Here’s a question: Are superheroes fundamentally silly? A hardcore coalition maintains that costumed vigilantes are tragic symbols of mature philosophies, and that Batman should only be sad and drive a colorless tank. But absurdity is the genre’s default setting — bright underwear, statue-steroid muscles, glam masks. The first scene of the new Superman movie picks a side. Superman lies battered in Antarctica. He whistles. A dog arrives. His cape is red, he flies, and his fur is white as snow. He is probably not hypoallergenic, according to my wife.

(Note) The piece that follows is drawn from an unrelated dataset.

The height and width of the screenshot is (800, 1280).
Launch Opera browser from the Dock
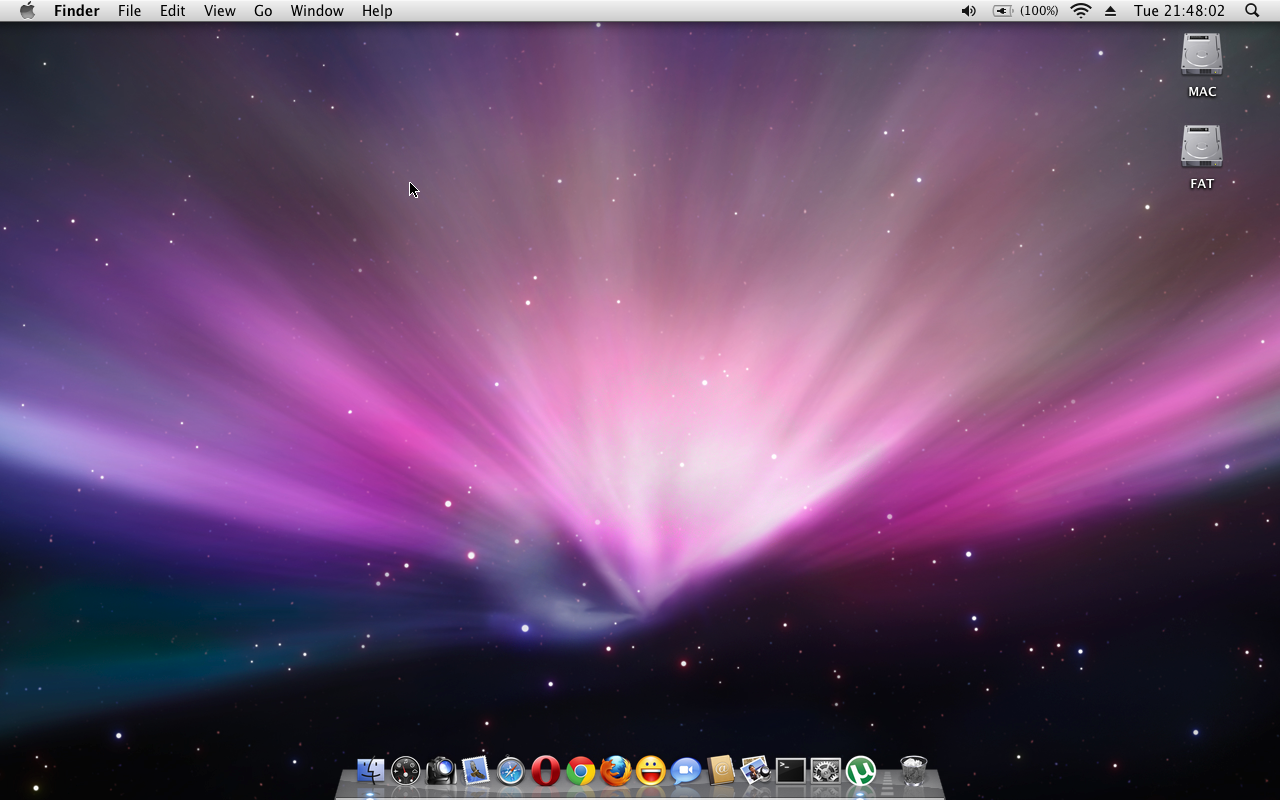pyautogui.click(x=546, y=771)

It’s Krypto, and Krypto is chaos. When Superman asks for help, the superdog jumps on his super-broken ribs. The dog has a habit of biting things he should not bite. He wrecks the Fortress of Solitude regularly. At best, his bad habits can be redirected to the cause of good. It’s not helpful when Krypto eats Mr. Terrific’s little flying machines, but it is helpful when he eats Lex Luthor’s little flying machines. Krypto’s presence is a statement of purpose for the third Superman reboot this century. Dog + Cape = Funny. But Krypto, appearing in a live-action feature for the first time ever, represents more than just a thaw in this franchise’s recent policy against tomfoolery. His ridiculousness is charming — and sneakily profound.

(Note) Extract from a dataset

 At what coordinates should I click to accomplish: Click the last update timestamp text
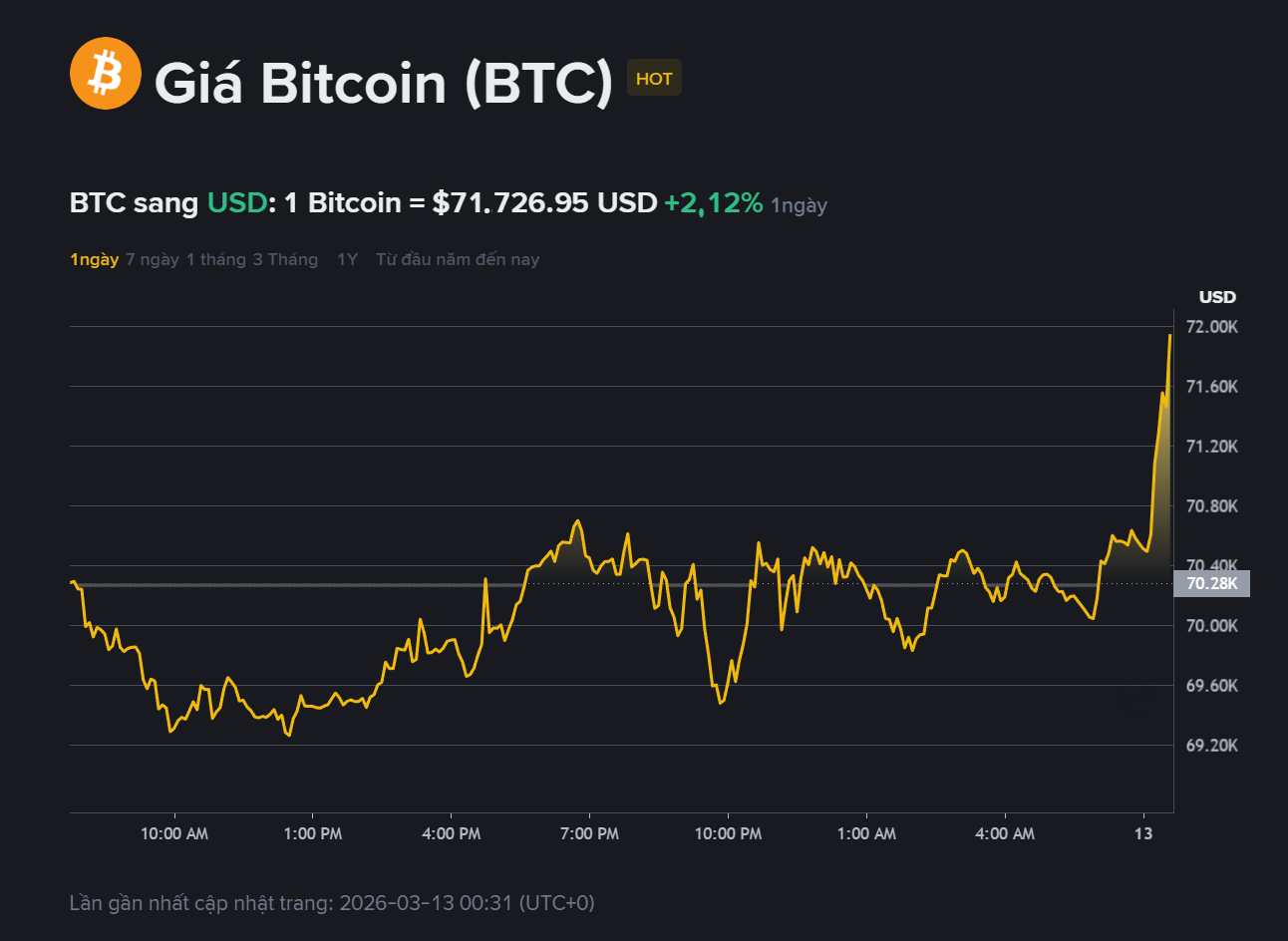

When I was a kid reading ’90s comics, superdogs were verboten. The mainstream mood leaned intense, heavy metal, Mortal Kombat–level gory. Superman got killed and never played fetch. Fortunately, my wife’s late uncle left behind a collection of classic comics. Krypto is on two covers and flutters through several stories. “This is a job for Superboy!” proclaims Superboy on the cover of 1957’s Superboy No. 56. The hero’s rescuing a blond kid from a burning house. Krypto flies next to him, holding a box of five puppies, thinking, And this is a job for Superdog! The tale finds Krypto striking off on his own solo mission. He wants to rescue canines the way Superboy rescues humans. He saves a seeing-eye dog from a time bomb. He saves a stunt dog on a movie set from a runaway car. He saves Sir Rajah, the pet of the richest man in Smallville, from dognappers.

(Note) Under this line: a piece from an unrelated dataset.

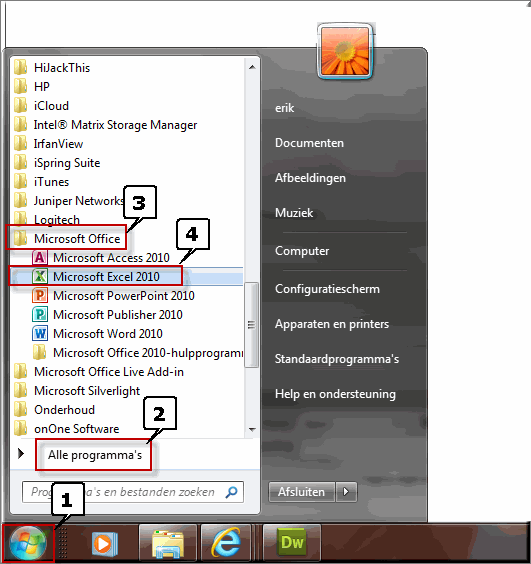Launch Microsoft Excel 2010
Screen dimensions: 531x564
click(x=127, y=277)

But every canine solution creates a human problem. Krypto flying the time bomb into the sky causes an explosion that sends a plane veering out of control. He stops the car only by knocking a water main askew. The dognappers fire bullets at him, causing a fiery gas leak. Superboy begs his pet to stop operating independently. The surface point, I guess, is Krypto Must Obey. Very Eisenhower, very Father Knows Best. (Superboy is Krypto’s “master,” because nobody in 1957 was a dog dad.) Except, wait. Who’s leaving time bombs around Smallville? Are there no security protocols on this film set? The dognappers have guns? All this in, like, one small-town afternoon? Krypto is chaos, but so is everything else.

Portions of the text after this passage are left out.